Hertfordshire Regiment Crest (Source: CWGC)
Colin Barnes Radford was born in Hemel Hempstead in the early part of 1898. He was the fifth surviving child of James Henry Radford and Mary Ann Sophia Barnes who had a large family of twelve children together. Colin’s siblings were: Harry, Charles, Ada, Annie, Frederick, Nellie and Aaron. Four other unnamed children died when young. Colin was born and grew up at 2 Half Moon Yard just off the High Street in Hemel Hempstead, where his father James was a ‘Canvas Sewer’ as well as a ‘Horse Collar Maker’. In 1911, Colin aged thirteen and having just left school, worked as a ‘Grocer’s Errand Boy’. Shortly afterwards however, he found employment with John Dickinson & Co. Limited in Apsley Mills.
On the outbreak of war, Colin was too young at sixteen to enlist, but just over a year later he decided to try his luck. In June 1915 he made his way to Hertford, presumably where he knew he would not be known, and succeeded in joining the Hertfordshire Regiment. He was still only seventeen years old. It was not unusual for underage volunteers to try to enlist. Some 250,000 succeeded and although many were discovered shortly after joining, a significant number made it to the Front and fought and died in battle. The youngest verified volunteer to fight was Pte.
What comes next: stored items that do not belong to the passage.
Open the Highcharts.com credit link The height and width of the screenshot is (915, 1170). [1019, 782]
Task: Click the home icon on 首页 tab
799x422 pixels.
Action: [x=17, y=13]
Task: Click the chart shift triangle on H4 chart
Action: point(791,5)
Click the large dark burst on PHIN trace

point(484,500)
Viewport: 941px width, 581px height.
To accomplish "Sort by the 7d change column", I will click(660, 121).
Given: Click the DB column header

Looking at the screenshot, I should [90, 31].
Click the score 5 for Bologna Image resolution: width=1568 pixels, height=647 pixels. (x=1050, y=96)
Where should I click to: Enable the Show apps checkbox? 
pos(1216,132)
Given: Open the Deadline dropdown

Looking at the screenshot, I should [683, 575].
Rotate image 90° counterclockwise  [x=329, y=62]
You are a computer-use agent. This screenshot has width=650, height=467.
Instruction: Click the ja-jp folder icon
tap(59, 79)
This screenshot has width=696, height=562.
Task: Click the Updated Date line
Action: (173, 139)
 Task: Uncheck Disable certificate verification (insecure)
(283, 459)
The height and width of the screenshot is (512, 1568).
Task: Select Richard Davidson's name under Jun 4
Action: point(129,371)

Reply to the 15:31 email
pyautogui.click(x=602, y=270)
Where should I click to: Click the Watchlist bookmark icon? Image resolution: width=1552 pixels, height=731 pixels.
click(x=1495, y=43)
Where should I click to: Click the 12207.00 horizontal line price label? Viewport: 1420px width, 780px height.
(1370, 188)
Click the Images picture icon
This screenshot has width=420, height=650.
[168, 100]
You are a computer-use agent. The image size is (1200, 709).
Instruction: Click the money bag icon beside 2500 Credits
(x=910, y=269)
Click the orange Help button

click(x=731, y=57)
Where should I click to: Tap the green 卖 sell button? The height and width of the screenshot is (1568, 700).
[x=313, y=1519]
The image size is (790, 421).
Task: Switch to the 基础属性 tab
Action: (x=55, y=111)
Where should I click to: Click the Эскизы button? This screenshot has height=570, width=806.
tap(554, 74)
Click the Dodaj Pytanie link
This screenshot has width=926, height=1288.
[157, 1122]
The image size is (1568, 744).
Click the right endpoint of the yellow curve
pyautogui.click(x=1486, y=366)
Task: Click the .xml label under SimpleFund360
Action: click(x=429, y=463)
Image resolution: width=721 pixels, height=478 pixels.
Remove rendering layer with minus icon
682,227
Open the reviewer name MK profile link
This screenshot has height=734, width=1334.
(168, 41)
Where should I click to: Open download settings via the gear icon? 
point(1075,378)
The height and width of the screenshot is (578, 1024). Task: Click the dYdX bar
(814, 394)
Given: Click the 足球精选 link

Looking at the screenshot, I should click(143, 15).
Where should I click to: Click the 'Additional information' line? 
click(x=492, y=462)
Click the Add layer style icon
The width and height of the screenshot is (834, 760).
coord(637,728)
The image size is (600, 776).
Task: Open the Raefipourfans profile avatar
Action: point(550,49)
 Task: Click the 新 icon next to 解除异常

Sidney George Lewis who enlisted aged twelve with the East Surrey Regiment in 1915. He fought at the Somme in 1916 aged thirteen, was discharged and sent home, but re-enlisted in 1918.
Colin was sent to Bury St. Edmunds where he underwent basic training and went to France a year later, still under the age threshold for overseas service. He was posted to the 1/1st Battalion Hertfordshire Regiment and he joined his comrades in time to fight in the Somme Offensive. In 1916 he saw action at Thiepval Ridge in September and then Ancre Heights and Ancre in October and November all of which he survived.
In 1917 he moved with the Regiment to Belgium and by July was preparing to take part in the attack on Pilckem Ridge. The Battle of Pilckem Ridge was the opening action of the Third Battles of Ypres and it proved to be a bloody and costly encounter for the allies. The 1/1st Hertfordshires were no exception and in one day of difficult fighting, the Battalion incurred 429 casualties, Killed, Missing or Wounded.
Colin was amongst the fallen and died on Tuesday, 31st July 1917. His mother received a letter from his C.O., the contents of which were published in the Hemel Gazette.
He was commemorated on the John Dickinson & Co. Limited War Memorial in Apsley where he had worked.
Colin is Remembered with Honour in Artillery Wood Cemetery, West-Vlaanderen, Belgium, where he is interred in Grave IV. F. 18.
He was only 19 years old when he died.
Colin was eligible for the British War Medal and the Allied Victory Medal.